Share

PARCEL DARI ATASAN

    "Mas."

    Alif yang baru saja keluar dari kelasnya dan berniat menuju perpustakaan sontak menoleh. Adnan mengejar dengan langkah tergesa di belakangnya.

    "Ada apa?" tanyanya. 

    "Ayah ngajak ketemuan. Nanti habis pulang sekolah."

    "Ya udah, temuin aja," jawabnya santai. 

    "Tapi ayah suruh ngajak Mas Alif."

    "Dia nggak bilang kok. Kamu aja yang pergi. Mas nanti mau buru-buru pulang."

    "Tapi Mas, katanya penting. Soal Ibuk."

    "Kalau penting biar datang ke rumah aja. Udah Dek, nggak usah ikutan pusing," kata Alif menepuk bahu adiknya.

    "Mas mau kemana?"

    "Perpus. Mau ikut?"

    Adnan menggeleng.

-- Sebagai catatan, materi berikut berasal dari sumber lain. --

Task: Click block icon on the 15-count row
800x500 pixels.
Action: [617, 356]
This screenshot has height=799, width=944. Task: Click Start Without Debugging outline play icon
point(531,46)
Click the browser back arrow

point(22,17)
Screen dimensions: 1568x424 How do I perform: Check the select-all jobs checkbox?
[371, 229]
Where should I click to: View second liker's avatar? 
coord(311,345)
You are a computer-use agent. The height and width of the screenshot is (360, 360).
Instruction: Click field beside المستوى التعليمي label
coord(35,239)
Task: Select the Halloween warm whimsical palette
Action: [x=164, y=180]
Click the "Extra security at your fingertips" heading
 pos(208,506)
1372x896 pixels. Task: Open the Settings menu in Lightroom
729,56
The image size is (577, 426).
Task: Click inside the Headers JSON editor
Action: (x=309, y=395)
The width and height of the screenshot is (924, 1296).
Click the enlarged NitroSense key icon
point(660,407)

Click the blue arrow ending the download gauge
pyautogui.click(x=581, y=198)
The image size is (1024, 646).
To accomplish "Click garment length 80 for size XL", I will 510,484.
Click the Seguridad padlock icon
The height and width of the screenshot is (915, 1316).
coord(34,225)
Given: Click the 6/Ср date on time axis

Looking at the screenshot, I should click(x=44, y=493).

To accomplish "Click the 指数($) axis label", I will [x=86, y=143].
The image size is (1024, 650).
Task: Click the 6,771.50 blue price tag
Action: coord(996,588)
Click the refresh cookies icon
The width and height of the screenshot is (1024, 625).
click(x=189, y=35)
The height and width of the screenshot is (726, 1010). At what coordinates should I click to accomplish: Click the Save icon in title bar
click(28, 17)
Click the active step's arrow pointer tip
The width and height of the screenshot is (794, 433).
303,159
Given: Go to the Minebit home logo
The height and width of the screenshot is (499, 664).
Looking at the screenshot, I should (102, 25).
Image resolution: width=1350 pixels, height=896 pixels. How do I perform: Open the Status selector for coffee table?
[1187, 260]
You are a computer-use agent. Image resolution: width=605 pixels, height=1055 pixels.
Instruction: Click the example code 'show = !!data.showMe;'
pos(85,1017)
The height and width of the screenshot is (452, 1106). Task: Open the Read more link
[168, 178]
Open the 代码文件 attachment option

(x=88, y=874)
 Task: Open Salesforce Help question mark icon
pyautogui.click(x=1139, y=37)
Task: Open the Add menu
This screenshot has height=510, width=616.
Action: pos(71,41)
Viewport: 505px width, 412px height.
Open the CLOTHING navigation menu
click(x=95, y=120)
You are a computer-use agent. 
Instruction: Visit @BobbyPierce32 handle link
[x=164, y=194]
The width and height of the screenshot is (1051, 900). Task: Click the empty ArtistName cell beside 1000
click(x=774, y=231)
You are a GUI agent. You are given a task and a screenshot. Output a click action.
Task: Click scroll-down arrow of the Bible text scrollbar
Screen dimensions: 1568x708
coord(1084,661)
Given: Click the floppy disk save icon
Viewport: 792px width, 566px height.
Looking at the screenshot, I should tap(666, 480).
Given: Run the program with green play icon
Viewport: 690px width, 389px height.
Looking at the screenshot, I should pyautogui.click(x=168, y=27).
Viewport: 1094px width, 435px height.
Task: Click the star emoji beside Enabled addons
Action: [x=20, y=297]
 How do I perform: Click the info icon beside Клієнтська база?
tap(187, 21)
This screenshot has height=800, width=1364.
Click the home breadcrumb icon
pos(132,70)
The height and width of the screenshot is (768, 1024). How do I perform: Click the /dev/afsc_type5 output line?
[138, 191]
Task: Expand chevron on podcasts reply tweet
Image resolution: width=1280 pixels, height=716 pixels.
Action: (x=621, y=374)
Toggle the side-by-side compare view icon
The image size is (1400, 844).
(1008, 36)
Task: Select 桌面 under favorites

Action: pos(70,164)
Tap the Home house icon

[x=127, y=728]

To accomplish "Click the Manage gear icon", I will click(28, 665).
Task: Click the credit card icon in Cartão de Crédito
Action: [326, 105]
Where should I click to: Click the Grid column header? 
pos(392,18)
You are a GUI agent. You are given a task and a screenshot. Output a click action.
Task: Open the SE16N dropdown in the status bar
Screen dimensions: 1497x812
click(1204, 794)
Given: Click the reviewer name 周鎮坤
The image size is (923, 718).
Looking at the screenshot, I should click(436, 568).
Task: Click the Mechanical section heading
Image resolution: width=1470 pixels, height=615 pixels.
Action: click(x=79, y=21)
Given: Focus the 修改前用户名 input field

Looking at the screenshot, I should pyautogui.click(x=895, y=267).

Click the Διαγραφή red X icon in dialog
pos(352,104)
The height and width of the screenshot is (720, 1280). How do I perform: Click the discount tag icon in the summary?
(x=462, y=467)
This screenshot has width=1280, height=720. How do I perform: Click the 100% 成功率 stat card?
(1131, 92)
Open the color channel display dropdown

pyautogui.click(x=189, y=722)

Lalu Alif pun berbalik melanjutkan langkahnya yang tadi sempat tertunda.

.

.

.

    Siang harinya Adnan menunggu kakaknya di parkiran dengan gelisah. Kelasnya selesai setengah jam lebih awal dari kelas Alif. Sudah dari seperempat jam yang lalu, ponselnya tak berhenti bergetar. Dari sang ayah. Dan karena tidak enak hati, akhirnya Adnan memutuskan untuk mengangkatnya.

    "Ya, Yah?"

    "Gimana, Nan? Udah bilang ke Mas Alif?"

    "Udah tadi, Yah. Tapi katanya Mas Alif mau buru-buru pulang."

    "Kamu nggak bilang kalau ayah mau ngomong penting?"

    "Udah. Katanya ayah ke rumah aja kalau penting."

    Terdengar helaan nafas berat dari seberang. Dhani sudah menduganya. Alif tidak akan semudah itu untuk diajak bertemu. Apalagi jika ada masalah antara dirinya dengan ibunya. 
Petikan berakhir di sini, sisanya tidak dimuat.